Guizhou is an economically less-developed southwestern province. Guiyang is known for green mountains, clear waters and ethnic culture. Since 2013, Guizhou has seized the development opportunity of big data and regarded the big data industry as an important way to overtake on a curve economically.

In the Beijing-Tianjin-Hebei region, Zhongguancun, China's Silicon Valley, is an important engine of China's internet development. Under the background of integrated development in the region, a big data corridor has initially taken shape with reasonable division of labor and coordinated development: technology research and development in Zhongguancun, equipment manufacturing in Tianjin, and data storage in Zhangjiakou and Chengde.
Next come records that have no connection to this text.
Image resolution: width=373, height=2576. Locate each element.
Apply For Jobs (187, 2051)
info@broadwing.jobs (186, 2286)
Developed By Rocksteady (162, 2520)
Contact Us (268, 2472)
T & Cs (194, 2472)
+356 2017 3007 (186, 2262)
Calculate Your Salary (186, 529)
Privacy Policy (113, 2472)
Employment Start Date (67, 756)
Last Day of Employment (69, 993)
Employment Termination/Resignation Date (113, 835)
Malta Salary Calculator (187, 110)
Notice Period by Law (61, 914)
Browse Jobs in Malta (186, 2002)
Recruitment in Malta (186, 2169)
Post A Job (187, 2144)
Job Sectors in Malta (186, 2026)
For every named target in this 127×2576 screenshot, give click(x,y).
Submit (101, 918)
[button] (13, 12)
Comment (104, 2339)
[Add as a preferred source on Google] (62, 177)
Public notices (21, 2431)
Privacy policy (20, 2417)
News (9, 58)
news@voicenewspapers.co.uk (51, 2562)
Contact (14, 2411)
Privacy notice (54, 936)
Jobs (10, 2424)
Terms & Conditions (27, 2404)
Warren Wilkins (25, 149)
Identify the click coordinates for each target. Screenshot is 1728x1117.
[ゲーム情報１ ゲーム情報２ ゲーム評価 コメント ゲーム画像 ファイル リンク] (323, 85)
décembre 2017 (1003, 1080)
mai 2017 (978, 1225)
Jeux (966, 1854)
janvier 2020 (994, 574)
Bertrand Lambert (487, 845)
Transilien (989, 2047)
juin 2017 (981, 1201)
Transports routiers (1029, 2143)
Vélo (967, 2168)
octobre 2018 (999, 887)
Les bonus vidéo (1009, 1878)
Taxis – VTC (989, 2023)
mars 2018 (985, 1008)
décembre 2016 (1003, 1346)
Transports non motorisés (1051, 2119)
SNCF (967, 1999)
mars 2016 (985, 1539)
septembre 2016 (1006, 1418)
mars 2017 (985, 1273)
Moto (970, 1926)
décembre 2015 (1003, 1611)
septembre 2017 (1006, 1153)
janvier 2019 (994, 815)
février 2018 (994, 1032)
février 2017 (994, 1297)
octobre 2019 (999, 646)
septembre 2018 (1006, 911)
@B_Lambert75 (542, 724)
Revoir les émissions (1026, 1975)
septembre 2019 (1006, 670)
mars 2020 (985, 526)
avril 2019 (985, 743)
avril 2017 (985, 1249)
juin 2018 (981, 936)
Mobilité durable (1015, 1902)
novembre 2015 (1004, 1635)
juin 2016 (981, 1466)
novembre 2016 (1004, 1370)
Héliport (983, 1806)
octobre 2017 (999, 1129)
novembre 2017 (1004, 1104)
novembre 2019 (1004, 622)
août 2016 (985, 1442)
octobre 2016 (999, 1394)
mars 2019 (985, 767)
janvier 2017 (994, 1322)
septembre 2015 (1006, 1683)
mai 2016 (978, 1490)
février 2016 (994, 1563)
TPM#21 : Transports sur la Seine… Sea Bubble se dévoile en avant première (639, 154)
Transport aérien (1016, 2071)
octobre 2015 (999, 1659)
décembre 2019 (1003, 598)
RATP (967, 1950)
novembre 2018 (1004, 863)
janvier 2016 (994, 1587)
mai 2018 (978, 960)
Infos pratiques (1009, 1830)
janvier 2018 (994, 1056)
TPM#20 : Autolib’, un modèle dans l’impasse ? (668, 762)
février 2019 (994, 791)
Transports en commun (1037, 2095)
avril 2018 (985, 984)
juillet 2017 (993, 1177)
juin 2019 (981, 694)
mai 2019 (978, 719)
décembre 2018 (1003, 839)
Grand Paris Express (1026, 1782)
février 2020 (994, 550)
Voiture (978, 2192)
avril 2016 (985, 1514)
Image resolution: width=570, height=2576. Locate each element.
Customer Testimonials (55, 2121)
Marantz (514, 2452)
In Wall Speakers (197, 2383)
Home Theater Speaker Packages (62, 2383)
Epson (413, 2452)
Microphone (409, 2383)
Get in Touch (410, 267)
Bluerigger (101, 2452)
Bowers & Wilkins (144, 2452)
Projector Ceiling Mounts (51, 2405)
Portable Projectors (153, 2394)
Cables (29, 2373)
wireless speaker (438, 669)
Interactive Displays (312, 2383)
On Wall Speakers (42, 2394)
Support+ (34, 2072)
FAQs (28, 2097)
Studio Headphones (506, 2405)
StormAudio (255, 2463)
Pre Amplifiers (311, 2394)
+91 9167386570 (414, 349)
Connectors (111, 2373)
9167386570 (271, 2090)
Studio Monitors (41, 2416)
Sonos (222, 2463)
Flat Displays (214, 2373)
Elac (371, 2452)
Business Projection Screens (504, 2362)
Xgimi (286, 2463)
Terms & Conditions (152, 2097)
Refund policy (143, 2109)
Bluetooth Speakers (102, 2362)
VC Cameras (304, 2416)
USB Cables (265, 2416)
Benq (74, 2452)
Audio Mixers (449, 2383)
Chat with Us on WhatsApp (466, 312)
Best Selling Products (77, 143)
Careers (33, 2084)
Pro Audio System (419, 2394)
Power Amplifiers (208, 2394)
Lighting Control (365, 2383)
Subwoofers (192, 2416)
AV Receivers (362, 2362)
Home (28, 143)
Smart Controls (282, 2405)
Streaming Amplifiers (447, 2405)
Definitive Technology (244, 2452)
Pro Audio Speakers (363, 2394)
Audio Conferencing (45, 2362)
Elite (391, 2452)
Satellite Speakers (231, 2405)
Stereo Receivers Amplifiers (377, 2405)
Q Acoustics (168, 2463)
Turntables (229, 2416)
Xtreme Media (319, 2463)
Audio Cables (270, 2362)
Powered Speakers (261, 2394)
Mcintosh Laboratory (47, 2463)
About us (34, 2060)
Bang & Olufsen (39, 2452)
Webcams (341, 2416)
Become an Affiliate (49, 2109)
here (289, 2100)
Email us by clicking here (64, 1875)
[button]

In Guangdong, based on data room construction, the province's current data storage volume is estimated at about 2,300 PB. It is an important big data industry cluster in China and has a group of strong leading companies in big data innovation. Guangzhou and Shenzhen took the lead in planning big data industry development. Other Pearl River Delta cities are actively laying out big data industries, such as the cloud computing center in Foshan, the cloud services industrial park in Zhaoqing, and the Western Pearl River Data Valley project in Jiangmen. Eastern, western and northern Guangdong are also promoting the big data industry, including Yunfu's cloud computing data center industrial park, known as Cloud Valley, while Shaoguan, Qingyuan and Yangjiang are actively introducing strategic partners to advance big data development.

Looking at Hangzhou, the city has cloud service infrastructure providers represented by Alibaba Cloud and Wasu, cloud engineering and cloud service providers represented by H3C, and a large number of cloud application enterprises. Its cloud industry chain is becoming increasingly clear. In the contest over cloud-based information-economy development, Hangzhou already has a first-mover advantage.